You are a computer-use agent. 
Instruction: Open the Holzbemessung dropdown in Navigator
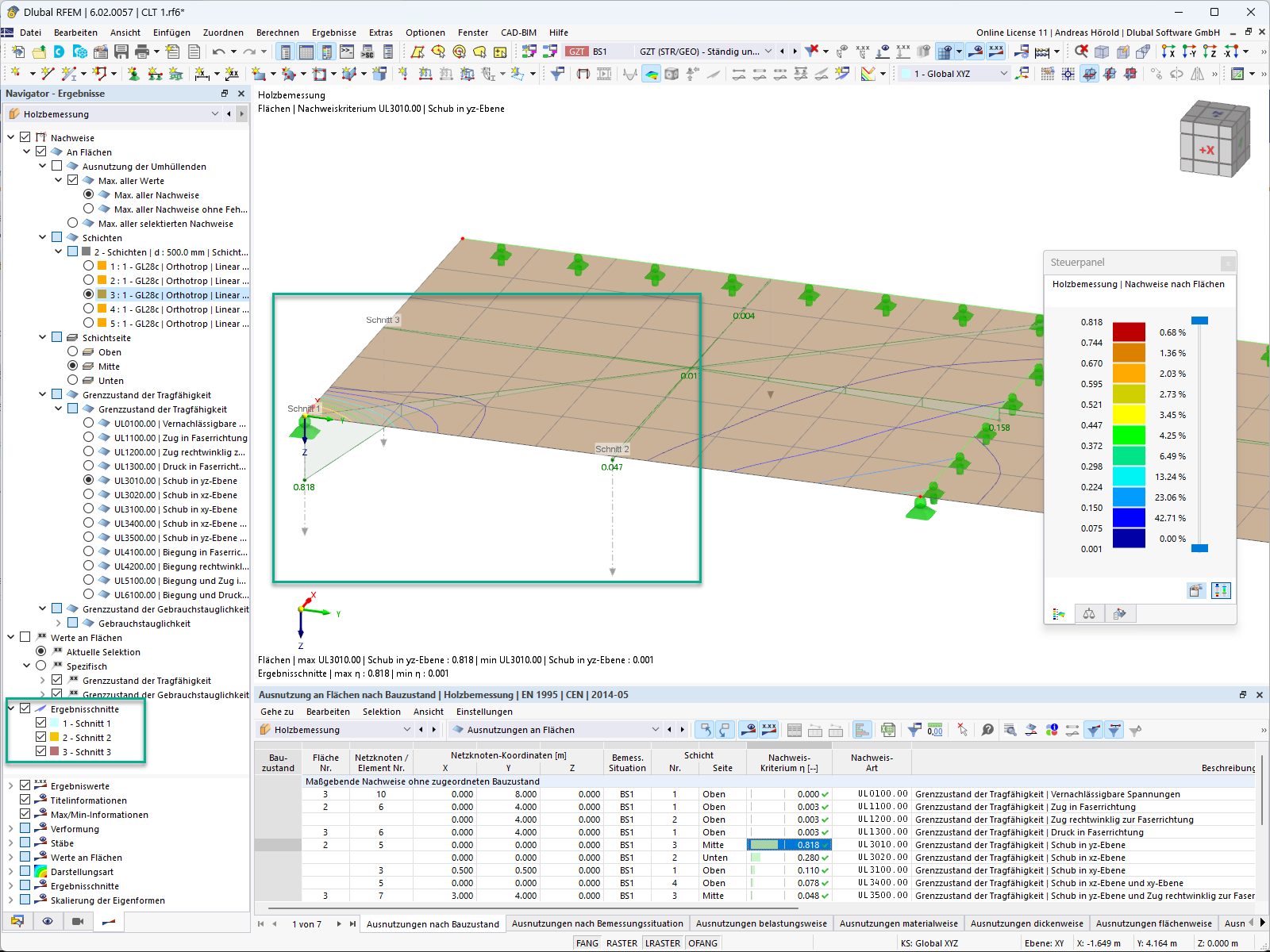tap(214, 114)
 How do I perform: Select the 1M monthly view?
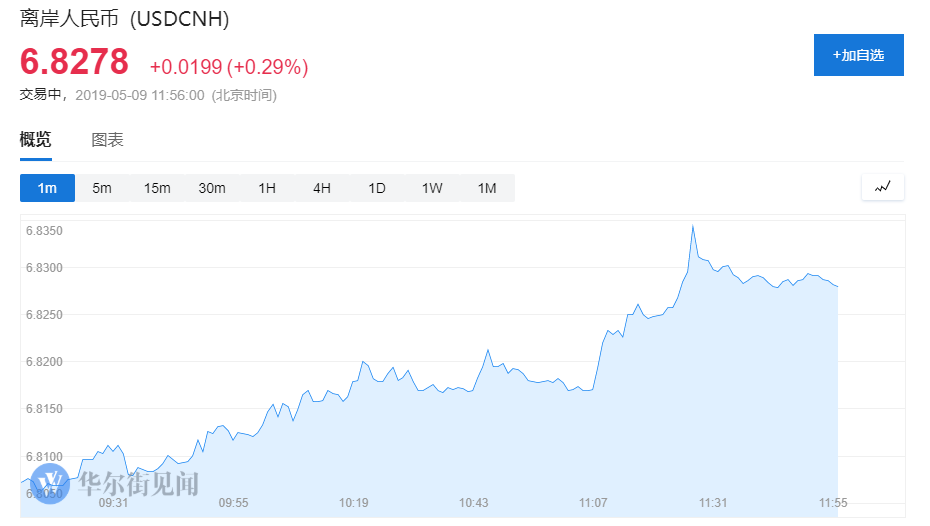486,188
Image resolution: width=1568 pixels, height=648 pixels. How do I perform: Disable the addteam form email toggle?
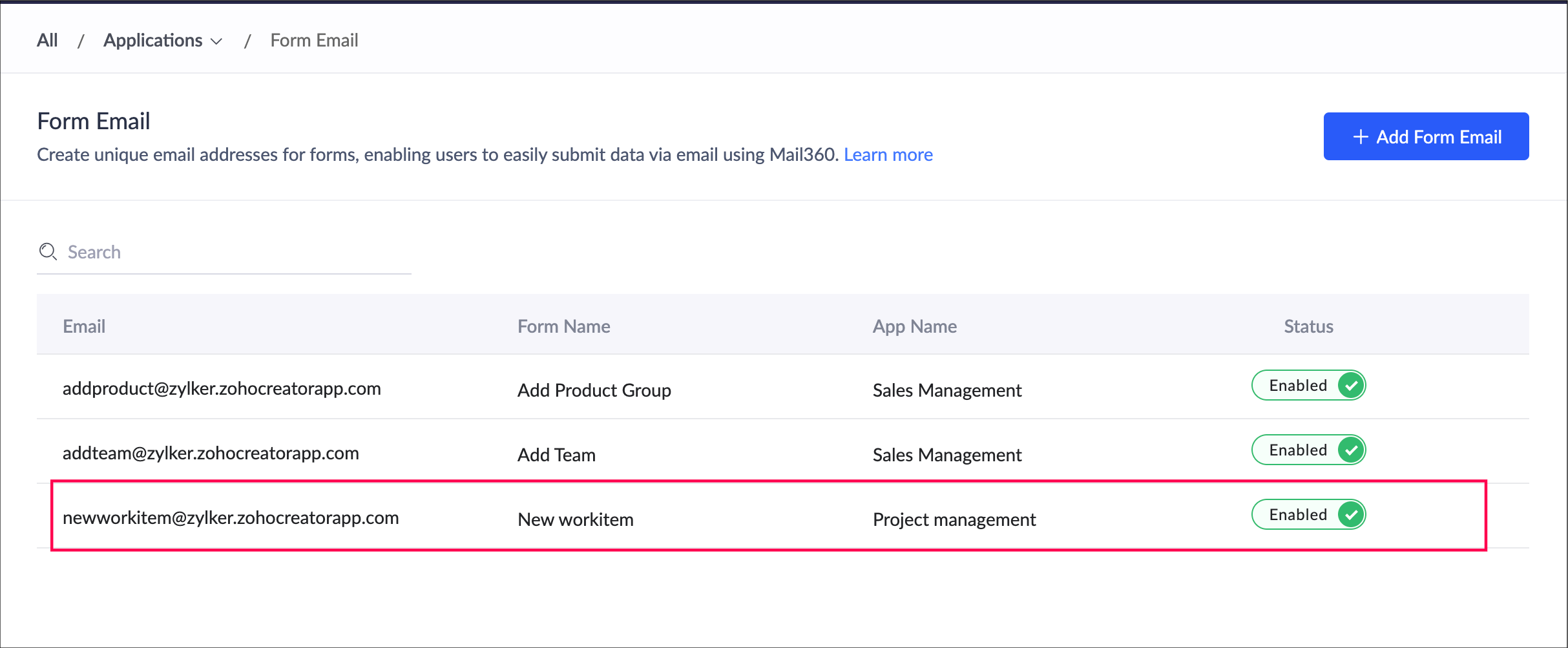pyautogui.click(x=1308, y=450)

+ + +

Task goal
Output the data exactly as it is, with the pictures dropped.

Output for this exercise
You are a computer-use agent. 
Instruction: Open the Holzbemessung dropdown in Navigator
tap(214, 114)
 How do I perform: Select the 1M monthly view?
486,188
Image resolution: width=1568 pixels, height=648 pixels. How do I perform: Disable the addteam form email toggle?
pyautogui.click(x=1308, y=450)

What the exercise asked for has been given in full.